The 2002 New Zealand Warriors season was the 8th in the club's history. Coached by Daniel Anderson and captained by Stacey Jones and Kevin Campion, they finished the NRL's 2002 Premiership regular season in 1st place.

==Teams==
It was the final game for Warriors fullback Ivan Cleary and Roosters winger Brett Mullins before their playing retirements.

== Match details ==
Both teams entered the cauldron of Telstra Stadium with great form heading into the contest. The Warriors had won their 2 Finals matches they had had. In Week 1 they beat the Canberra Raiders 36–20 in Auckland, before beating the Cronulla-Sutherland Sharks 16–10 at Telstra Stadium. The Roosters had beaten the Sharks 32–20 at the Sydney Football Stadium, then beating the Newcastle Knights in Sydney. Finally they beat the Brisbane Broncos (whom the Roosters were beaten by in the 2000 decider) in Sydney again.

A pre-match performance by Billy Idol was attempted but due to a power outage had to be aborted.

===1st half===
The opening minutes were spent with both teams trading blows, the Roosters mainly with the upper hand. However it took till the 23rd minute for the deadlock to be broken, the Roosters scoring through Shannon Hegarty. Craig Fitzgibbon converted the try and the Sydney Roosters led 6–0. Soon, the Warriors found their rhythm and Ivan Cleary got a penalty goal to make the score 6–2 to the Roosters. It remained that way to half time, the Sydney Roosters holding the upper hand over the New Zealand Warriors.

===2nd half===
The second half started rather differently. Within 6 minutes the New Zealand Warriors took the lead. Stacey Jones darted over and the Warriors had the lead when Ivan Cleary converted from in front for a 6–8 score to the New Zealand Warriors.
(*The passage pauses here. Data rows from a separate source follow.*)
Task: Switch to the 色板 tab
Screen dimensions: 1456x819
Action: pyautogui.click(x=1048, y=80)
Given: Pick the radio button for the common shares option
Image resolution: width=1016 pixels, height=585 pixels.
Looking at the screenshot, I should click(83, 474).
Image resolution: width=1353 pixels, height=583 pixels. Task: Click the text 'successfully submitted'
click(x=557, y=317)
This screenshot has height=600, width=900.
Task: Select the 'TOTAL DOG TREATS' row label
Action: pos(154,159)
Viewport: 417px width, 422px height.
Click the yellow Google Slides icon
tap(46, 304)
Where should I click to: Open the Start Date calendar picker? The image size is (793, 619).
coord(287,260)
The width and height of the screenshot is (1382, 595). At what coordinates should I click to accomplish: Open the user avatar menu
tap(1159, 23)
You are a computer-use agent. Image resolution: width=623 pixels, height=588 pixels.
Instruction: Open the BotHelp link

As the game approached its final quarter, a brilliant 40–20 from Roosters five-eighth and captain Brad Fittler saw the Roosters outfit on the front foot again. Craig Wing crashed over, Craig Fitzgibbon converted and the Roosters had a 12–8 lead. It looked as though it was going to be a tense finish but tries to Fitzgibbon, Chris Flannery and Bryan Fletcher as well as 3 conversions from Fitzgibbon meant the Sydney Roosters ran out 30–8 victors over the New Zealand Warriors. The grand final victory ended a 27-year premiership drought at the club.

== World Club Challenge ==

The Sydney Roosters' victory in the Grand Final meant that they gained the right to travel to England and play in the World Club Challenge against the winners of the 2002 Super League grand final winners, St. Helens.